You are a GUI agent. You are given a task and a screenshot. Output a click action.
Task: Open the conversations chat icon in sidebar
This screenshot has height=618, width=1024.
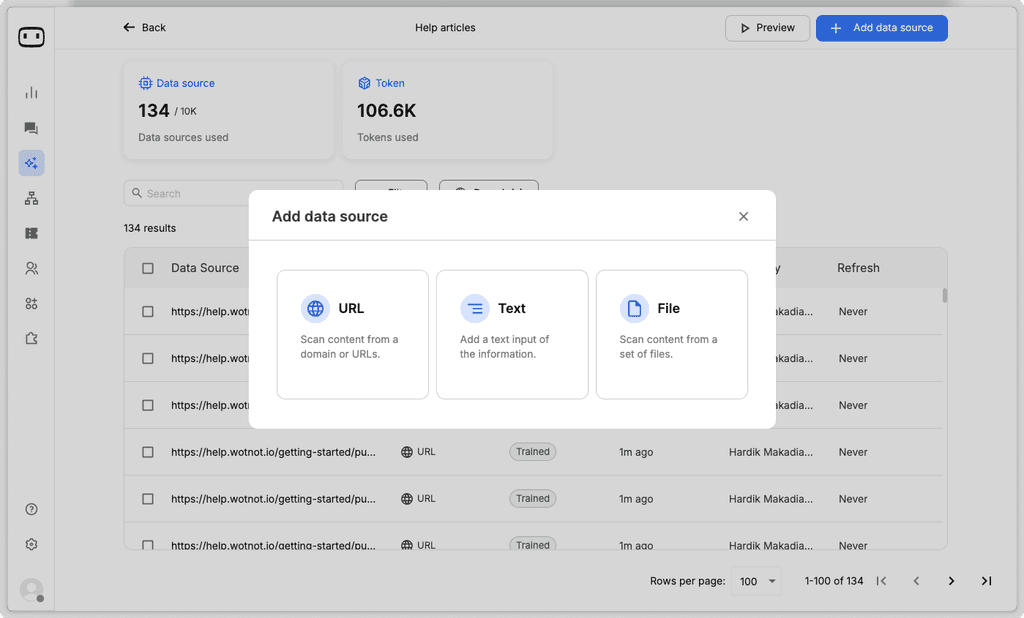(x=31, y=127)
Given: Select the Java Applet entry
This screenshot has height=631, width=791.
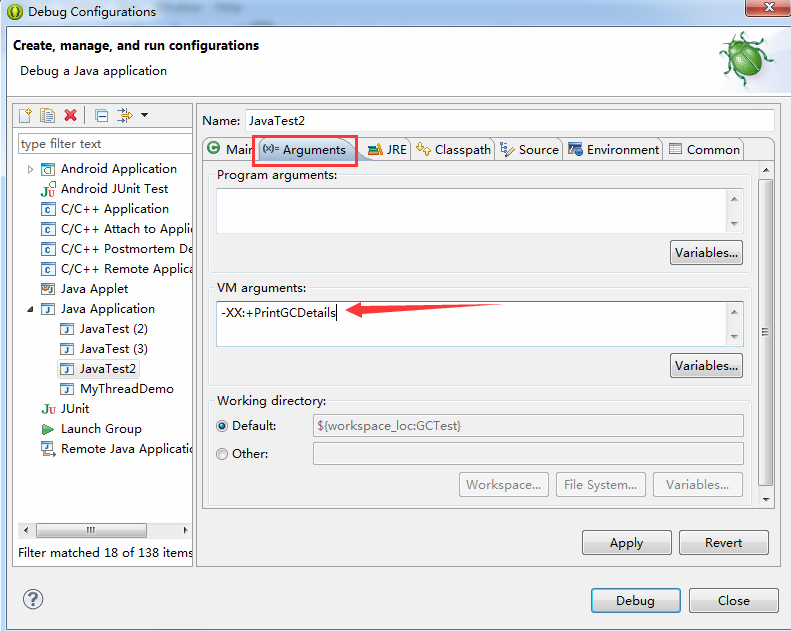Looking at the screenshot, I should 94,288.
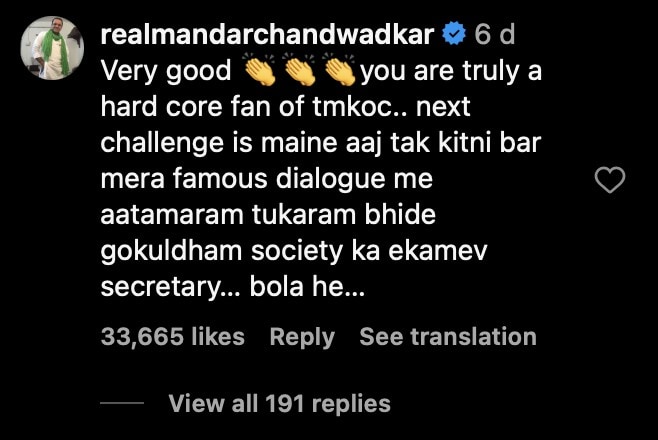The height and width of the screenshot is (440, 658).
Task: Show the comment's translation
Action: (448, 337)
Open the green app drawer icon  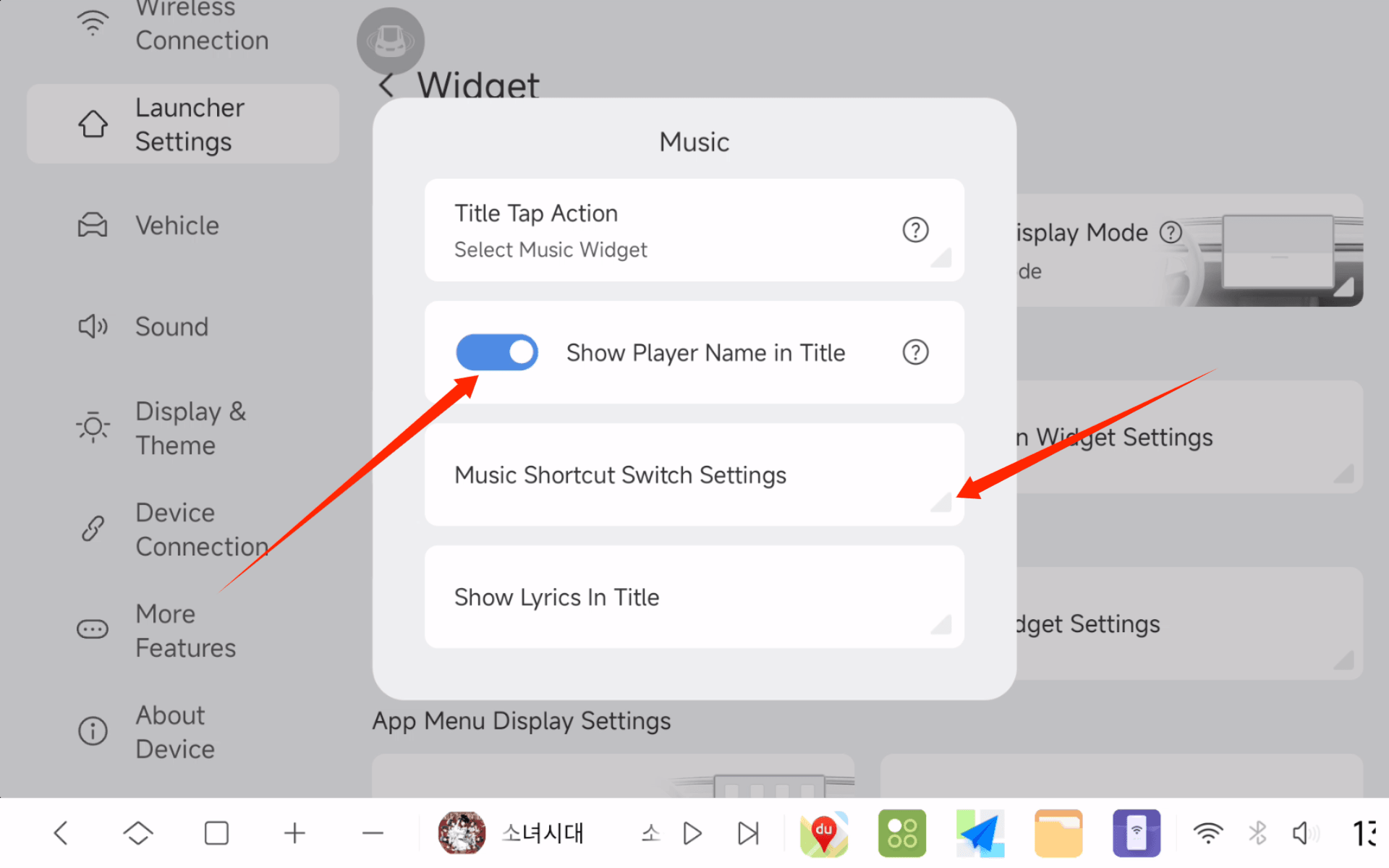pyautogui.click(x=902, y=833)
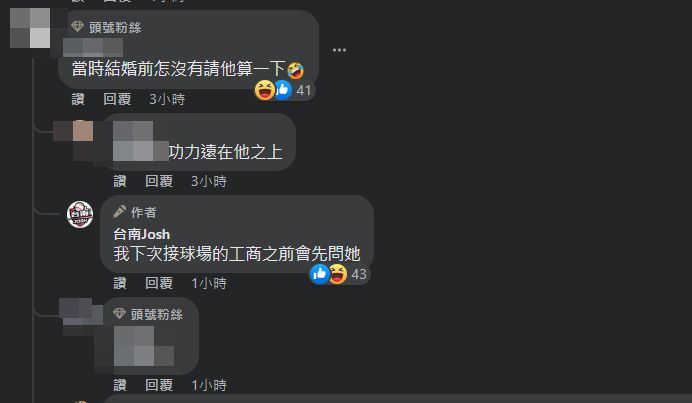Open 台南Josh's round profile avatar
Viewport: 692px width, 403px height.
point(80,215)
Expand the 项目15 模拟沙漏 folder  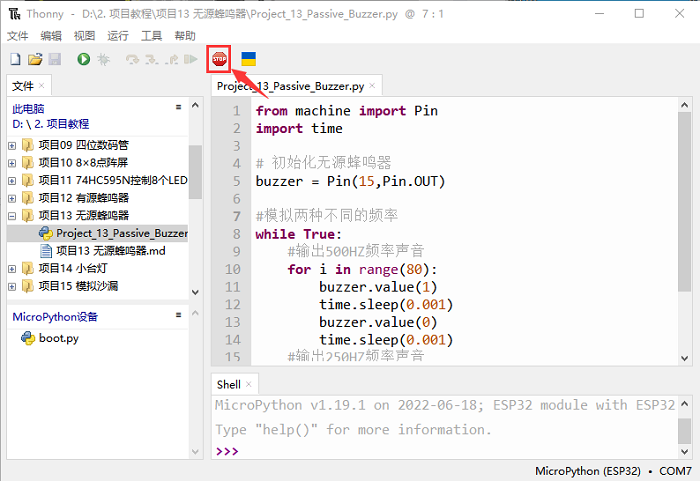[12, 287]

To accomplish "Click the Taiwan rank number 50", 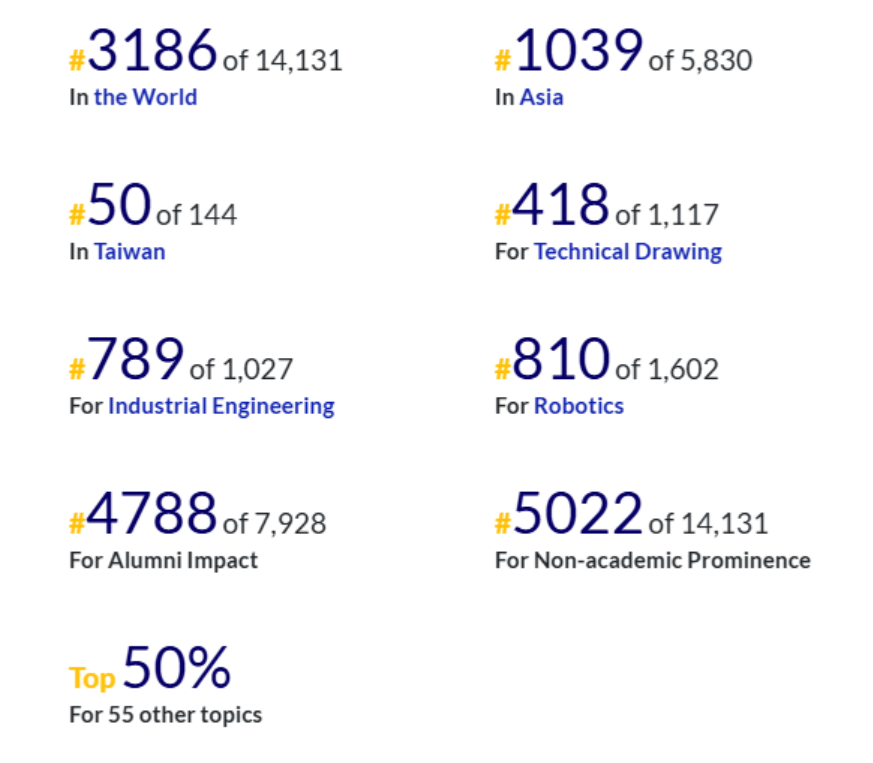I will point(119,206).
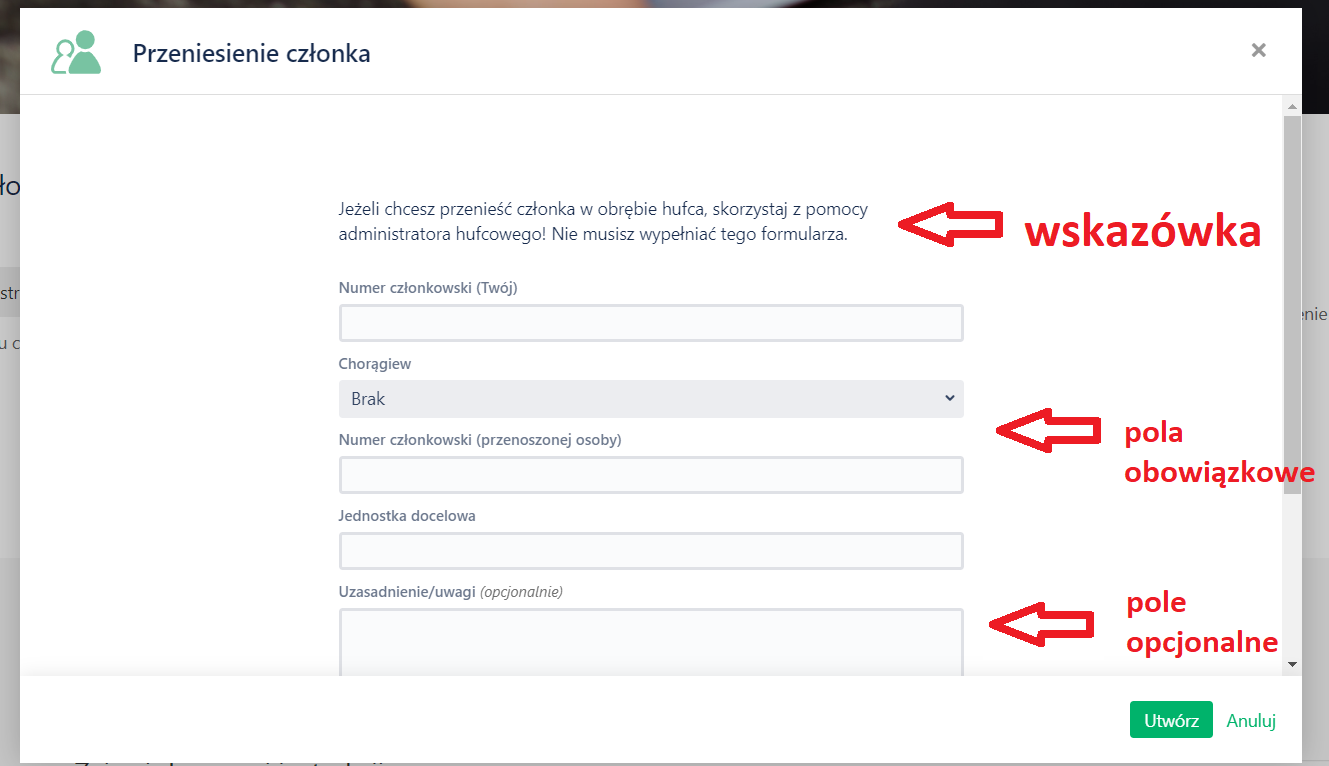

_ _ _ _ _

- Exercise
All that is wanted is each line, word for word, from the first line of the data to the one holding "Given: Select the Java Applet entry", with the pictures left out.

- Your solution
You are a GUI agent. You are given a task and a screenshot. Output a click action.
Task: Open the conversations chat icon in sidebar
This screenshot has height=618, width=1024.
(x=31, y=127)
Given: Select the Java Applet entry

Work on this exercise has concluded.